Alternativas para reduzir o analfabetismo funcional no Brasil
Enviada em 28/04/2019
Promulgada pela Organização das Nações Unidas (ONU) em 1948, a Declaração Universal dos Direitos Humanos garante a todos os indivíduos o direito à educação e ao bem-estar social. Conquanto, o analfabetismo funcional impossibilita que essa parcela da população desfrute dessas prerrogativas na prática. Nessa perspectiva , deve haver uma discussão sobre o combate a essa problemática educacional para que esses desafios sejam superados de imediato e uma sociedade integrada seja alcançada.
É indubitável, que a questão constitucional e a sua aplicação estejam entre as causas do problema. Segundo o filósofo grego Aristóteles a política deve ser utilizada de modo que por meio da justiça o equilíbrio seja alcançado na sociedade. De maneira análoga, observa-se que, apesar da constituição garantir educação a todos brasileiros, os alunos brasileiros se veem desamparados, haja vista que, Segundo o Indicador de Alfabetismo Funcional (INAF), apenas sete entre dez brasileiros entre 15 e 64 anos podem ser considerados Funcionalmente Alfabetizados conforme o INAF (2001 - 2018) e 29% são considerados Analfabetos Funcionais. Há um baixo investimento no letramento desde o ensino fundamental, que acarreta assim, problemas futuros ao aluno.

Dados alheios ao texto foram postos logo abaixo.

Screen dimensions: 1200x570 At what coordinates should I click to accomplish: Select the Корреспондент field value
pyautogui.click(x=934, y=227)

Também se faz necessário perceber que há uma ausência de incentivos à leitura. A pratica desse hábito desenvolve o pensamento crítico, a criatividade e a interpretação dos fatos. Porém, o hábito dos pais lerem com os filhos é algo incomum nas famílias brasileiras, pois os mesmos, deixam essa tarefa para a escola, mas, há nas instituições o problema estrutural, a falta de bibliotecas e poucos professores. Outro problema é a falta de bibliotecas públicas no Brasil, há, em média, 1 biblioteca para cada 33 mil habitantes de acordo com Ministério da Cultura.

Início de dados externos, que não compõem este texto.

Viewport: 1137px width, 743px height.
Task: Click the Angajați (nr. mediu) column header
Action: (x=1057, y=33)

Sendo assim, torna-se inegável o fato de que o Ministério da Educação deve investir em métodos que priorizem o letramento desde o ensino fundamental, além de investir em bibliotecas públicas para que haja um maior incentivo em relação à leitura. Cabe ainda, aos pais e professores, incentivarem o hábito da leitura, criando horários específicos para ler e se empenhar mais na alfabetização das crianças, assim, poderão ser formados indivíduos propriamente formados. Á guisa do pensamento Kantiano, o ser humano é aquilo que a educação faz dele.